[The data Boundary: Start]

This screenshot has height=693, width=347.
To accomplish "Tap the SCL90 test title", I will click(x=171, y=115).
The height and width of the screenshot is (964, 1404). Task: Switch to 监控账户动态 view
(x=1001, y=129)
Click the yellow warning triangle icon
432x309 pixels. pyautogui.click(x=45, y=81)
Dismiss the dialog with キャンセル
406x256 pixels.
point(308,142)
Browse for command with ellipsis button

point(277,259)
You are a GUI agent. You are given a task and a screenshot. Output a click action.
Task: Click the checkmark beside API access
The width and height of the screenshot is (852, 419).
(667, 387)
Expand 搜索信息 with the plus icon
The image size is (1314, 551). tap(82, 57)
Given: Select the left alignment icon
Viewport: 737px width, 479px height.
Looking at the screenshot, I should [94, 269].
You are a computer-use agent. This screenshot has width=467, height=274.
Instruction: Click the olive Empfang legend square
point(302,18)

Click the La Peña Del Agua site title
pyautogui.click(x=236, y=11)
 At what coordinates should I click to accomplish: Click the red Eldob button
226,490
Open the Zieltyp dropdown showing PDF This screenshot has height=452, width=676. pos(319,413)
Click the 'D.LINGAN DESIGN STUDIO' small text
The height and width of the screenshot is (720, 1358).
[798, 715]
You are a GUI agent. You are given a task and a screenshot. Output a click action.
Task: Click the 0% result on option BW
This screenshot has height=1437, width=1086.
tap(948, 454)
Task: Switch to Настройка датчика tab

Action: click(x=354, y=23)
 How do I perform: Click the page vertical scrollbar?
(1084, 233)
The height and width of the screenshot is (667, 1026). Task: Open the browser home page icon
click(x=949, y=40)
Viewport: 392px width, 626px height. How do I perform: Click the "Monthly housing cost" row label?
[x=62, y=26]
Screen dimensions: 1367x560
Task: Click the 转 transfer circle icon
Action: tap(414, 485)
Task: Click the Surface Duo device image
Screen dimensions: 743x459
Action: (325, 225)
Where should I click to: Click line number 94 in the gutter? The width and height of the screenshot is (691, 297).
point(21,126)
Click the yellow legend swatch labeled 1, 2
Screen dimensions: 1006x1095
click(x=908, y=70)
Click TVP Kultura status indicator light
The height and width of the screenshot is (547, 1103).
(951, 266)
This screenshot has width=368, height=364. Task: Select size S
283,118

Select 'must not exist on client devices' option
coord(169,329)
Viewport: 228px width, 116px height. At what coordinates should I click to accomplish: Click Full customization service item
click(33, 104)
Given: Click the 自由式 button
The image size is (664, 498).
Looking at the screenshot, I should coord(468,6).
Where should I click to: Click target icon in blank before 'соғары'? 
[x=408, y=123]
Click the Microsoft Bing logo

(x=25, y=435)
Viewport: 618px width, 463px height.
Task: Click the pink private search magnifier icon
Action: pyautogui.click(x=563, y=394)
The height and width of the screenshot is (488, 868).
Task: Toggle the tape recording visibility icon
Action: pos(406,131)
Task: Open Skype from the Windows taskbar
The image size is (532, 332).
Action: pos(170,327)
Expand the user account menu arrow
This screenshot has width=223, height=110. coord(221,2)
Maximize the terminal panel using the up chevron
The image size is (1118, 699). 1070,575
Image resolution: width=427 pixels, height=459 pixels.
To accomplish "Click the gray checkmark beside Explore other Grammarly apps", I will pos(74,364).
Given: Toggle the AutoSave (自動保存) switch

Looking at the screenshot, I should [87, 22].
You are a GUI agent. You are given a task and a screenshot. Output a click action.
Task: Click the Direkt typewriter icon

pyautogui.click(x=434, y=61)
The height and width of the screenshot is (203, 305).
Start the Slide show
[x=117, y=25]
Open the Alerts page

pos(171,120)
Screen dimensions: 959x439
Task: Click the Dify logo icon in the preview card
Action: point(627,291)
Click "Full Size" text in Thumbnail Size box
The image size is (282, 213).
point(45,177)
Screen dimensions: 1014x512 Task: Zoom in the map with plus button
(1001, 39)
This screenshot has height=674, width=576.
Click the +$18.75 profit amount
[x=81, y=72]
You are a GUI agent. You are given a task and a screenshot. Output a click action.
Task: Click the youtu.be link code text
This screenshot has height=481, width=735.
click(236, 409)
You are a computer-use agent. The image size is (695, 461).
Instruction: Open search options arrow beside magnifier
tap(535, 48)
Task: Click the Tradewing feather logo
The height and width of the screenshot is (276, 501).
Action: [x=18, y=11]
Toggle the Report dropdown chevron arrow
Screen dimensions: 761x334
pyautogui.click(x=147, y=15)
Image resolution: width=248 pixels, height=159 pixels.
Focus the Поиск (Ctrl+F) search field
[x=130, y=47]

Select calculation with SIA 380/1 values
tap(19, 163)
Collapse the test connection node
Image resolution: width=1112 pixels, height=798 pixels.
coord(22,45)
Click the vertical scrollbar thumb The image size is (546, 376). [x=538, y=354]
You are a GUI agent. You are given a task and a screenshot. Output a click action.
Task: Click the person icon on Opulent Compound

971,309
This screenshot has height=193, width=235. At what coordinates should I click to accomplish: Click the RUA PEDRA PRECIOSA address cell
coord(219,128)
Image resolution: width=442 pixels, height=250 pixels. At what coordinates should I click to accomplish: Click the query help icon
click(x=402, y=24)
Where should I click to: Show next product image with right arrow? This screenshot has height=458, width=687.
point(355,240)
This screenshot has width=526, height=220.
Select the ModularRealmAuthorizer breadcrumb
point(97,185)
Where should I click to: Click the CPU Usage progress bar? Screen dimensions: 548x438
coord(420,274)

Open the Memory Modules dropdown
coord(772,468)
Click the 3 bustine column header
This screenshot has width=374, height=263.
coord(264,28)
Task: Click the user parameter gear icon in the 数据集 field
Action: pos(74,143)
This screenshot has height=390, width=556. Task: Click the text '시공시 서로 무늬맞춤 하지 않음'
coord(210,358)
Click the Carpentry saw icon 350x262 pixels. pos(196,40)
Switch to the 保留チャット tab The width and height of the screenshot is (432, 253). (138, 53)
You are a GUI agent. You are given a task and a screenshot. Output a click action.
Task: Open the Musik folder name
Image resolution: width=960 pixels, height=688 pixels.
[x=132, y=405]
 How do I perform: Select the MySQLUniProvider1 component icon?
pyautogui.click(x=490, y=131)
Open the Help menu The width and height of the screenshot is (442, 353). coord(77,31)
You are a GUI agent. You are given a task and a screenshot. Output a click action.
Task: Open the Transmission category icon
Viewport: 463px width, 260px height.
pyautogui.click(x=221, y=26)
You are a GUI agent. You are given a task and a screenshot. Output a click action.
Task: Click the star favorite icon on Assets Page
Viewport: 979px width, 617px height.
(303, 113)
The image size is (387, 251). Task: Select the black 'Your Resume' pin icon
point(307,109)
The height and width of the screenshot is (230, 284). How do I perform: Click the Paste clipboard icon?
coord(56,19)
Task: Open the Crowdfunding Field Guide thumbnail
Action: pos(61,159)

[The data Boundary: End]

- **Description of the task**: Line by line, transcribe the data exactly.

- **Final answer**:
This screenshot has height=693, width=347.
To accomplish "Tap the SCL90 test title", I will click(x=171, y=115).
The height and width of the screenshot is (964, 1404). Task: Switch to 监控账户动态 view
(x=1001, y=129)
Click the yellow warning triangle icon
432x309 pixels. pyautogui.click(x=45, y=81)
Dismiss the dialog with キャンセル
406x256 pixels.
point(308,142)
Browse for command with ellipsis button

point(277,259)
You are a GUI agent. You are given a task and a screenshot. Output a click action.
Task: Click the checkmark beside API access
The width and height of the screenshot is (852, 419).
(667, 387)
Expand 搜索信息 with the plus icon
The image size is (1314, 551). tap(82, 57)
Given: Select the left alignment icon
Viewport: 737px width, 479px height.
Looking at the screenshot, I should [94, 269].
You are a computer-use agent. This screenshot has width=467, height=274.
Instruction: Click the olive Empfang legend square
point(302,18)

Click the La Peña Del Agua site title
pyautogui.click(x=236, y=11)
 At what coordinates should I click to accomplish: Click the red Eldob button
226,490
Open the Zieltyp dropdown showing PDF This screenshot has height=452, width=676. pos(319,413)
Click the 'D.LINGAN DESIGN STUDIO' small text
The height and width of the screenshot is (720, 1358).
[798, 715]
You are a GUI agent. You are given a task and a screenshot. Output a click action.
Task: Click the 0% result on option BW
This screenshot has height=1437, width=1086.
tap(948, 454)
Task: Switch to Настройка датчика tab

Action: click(x=354, y=23)
 How do I perform: Click the page vertical scrollbar?
(1084, 233)
The height and width of the screenshot is (667, 1026). Task: Open the browser home page icon
click(x=949, y=40)
Viewport: 392px width, 626px height. How do I perform: Click the "Monthly housing cost" row label?
[x=62, y=26]
Screen dimensions: 1367x560
Task: Click the 转 transfer circle icon
Action: tap(414, 485)
Task: Click the Surface Duo device image
Screen dimensions: 743x459
Action: (325, 225)
Where should I click to: Click line number 94 in the gutter? The width and height of the screenshot is (691, 297).
point(21,126)
Click the yellow legend swatch labeled 1, 2
Screen dimensions: 1006x1095
click(x=908, y=70)
Click TVP Kultura status indicator light
The height and width of the screenshot is (547, 1103).
(951, 266)
This screenshot has width=368, height=364. Task: Select size S
283,118

Select 'must not exist on client devices' option
coord(169,329)
Viewport: 228px width, 116px height. At what coordinates should I click to accomplish: Click Full customization service item
click(33, 104)
Given: Click the 自由式 button
The image size is (664, 498).
Looking at the screenshot, I should coord(468,6).
Where should I click to: Click target icon in blank before 'соғары'? 
[x=408, y=123]
Click the Microsoft Bing logo

(x=25, y=435)
Viewport: 618px width, 463px height.
Task: Click the pink private search magnifier icon
Action: pyautogui.click(x=563, y=394)
The height and width of the screenshot is (488, 868).
Task: Toggle the tape recording visibility icon
Action: pos(406,131)
Task: Open Skype from the Windows taskbar
The image size is (532, 332).
Action: pos(170,327)
Expand the user account menu arrow
This screenshot has width=223, height=110. coord(221,2)
Maximize the terminal panel using the up chevron
The image size is (1118, 699). 1070,575
Image resolution: width=427 pixels, height=459 pixels.
To accomplish "Click the gray checkmark beside Explore other Grammarly apps", I will pos(74,364).
Given: Toggle the AutoSave (自動保存) switch

Looking at the screenshot, I should [87, 22].
You are a GUI agent. You are given a task and a screenshot. Output a click action.
Task: Click the Direkt typewriter icon

pyautogui.click(x=434, y=61)
The height and width of the screenshot is (203, 305).
Start the Slide show
[x=117, y=25]
Open the Alerts page

pos(171,120)
Screen dimensions: 959x439
Task: Click the Dify logo icon in the preview card
Action: point(627,291)
Click "Full Size" text in Thumbnail Size box
The image size is (282, 213).
point(45,177)
Screen dimensions: 1014x512 Task: Zoom in the map with plus button
(1001, 39)
This screenshot has height=674, width=576.
Click the +$18.75 profit amount
[x=81, y=72]
You are a GUI agent. You are given a task and a screenshot. Output a click action.
Task: Click the youtu.be link code text
This screenshot has height=481, width=735.
click(236, 409)
You are a computer-use agent. The image size is (695, 461).
Instruction: Open search options arrow beside magnifier
tap(535, 48)
Task: Click the Tradewing feather logo
The height and width of the screenshot is (276, 501).
Action: [x=18, y=11]
Toggle the Report dropdown chevron arrow
Screen dimensions: 761x334
pyautogui.click(x=147, y=15)
Image resolution: width=248 pixels, height=159 pixels.
Focus the Поиск (Ctrl+F) search field
[x=130, y=47]

Select calculation with SIA 380/1 values
tap(19, 163)
Collapse the test connection node
Image resolution: width=1112 pixels, height=798 pixels.
coord(22,45)
Click the vertical scrollbar thumb The image size is (546, 376). [x=538, y=354]
You are a GUI agent. You are given a task and a screenshot. Output a click action.
Task: Click the person icon on Opulent Compound

971,309
This screenshot has height=193, width=235. At what coordinates should I click to accomplish: Click the RUA PEDRA PRECIOSA address cell
coord(219,128)
Image resolution: width=442 pixels, height=250 pixels. At what coordinates should I click to accomplish: Click the query help icon
click(x=402, y=24)
Where should I click to: Show next product image with right arrow? This screenshot has height=458, width=687.
point(355,240)
This screenshot has width=526, height=220.
Select the ModularRealmAuthorizer breadcrumb
point(97,185)
Where should I click to: Click the CPU Usage progress bar? Screen dimensions: 548x438
coord(420,274)

Open the Memory Modules dropdown
coord(772,468)
Click the 3 bustine column header
This screenshot has width=374, height=263.
coord(264,28)
Task: Click the user parameter gear icon in the 数据集 field
Action: pos(74,143)
This screenshot has height=390, width=556. Task: Click the text '시공시 서로 무늬맞춤 하지 않음'
coord(210,358)
Click the Carpentry saw icon 350x262 pixels. pos(196,40)
Switch to the 保留チャット tab The width and height of the screenshot is (432, 253). (138, 53)
You are a GUI agent. You are given a task and a screenshot. Output a click action.
Task: Open the Musik folder name
Image resolution: width=960 pixels, height=688 pixels.
[x=132, y=405]
 How do I perform: Select the MySQLUniProvider1 component icon?
pyautogui.click(x=490, y=131)
Open the Help menu The width and height of the screenshot is (442, 353). coord(77,31)
You are a GUI agent. You are given a task and a screenshot. Output a click action.
Task: Open the Transmission category icon
Viewport: 463px width, 260px height.
pyautogui.click(x=221, y=26)
You are a GUI agent. You are given a task and a screenshot. Output a click action.
Task: Click the star favorite icon on Assets Page
Viewport: 979px width, 617px height.
(303, 113)
The image size is (387, 251). Task: Select the black 'Your Resume' pin icon
point(307,109)
The height and width of the screenshot is (230, 284). How do I perform: Click the Paste clipboard icon?
coord(56,19)
Task: Open the Crowdfunding Field Guide thumbnail
Action: pos(61,159)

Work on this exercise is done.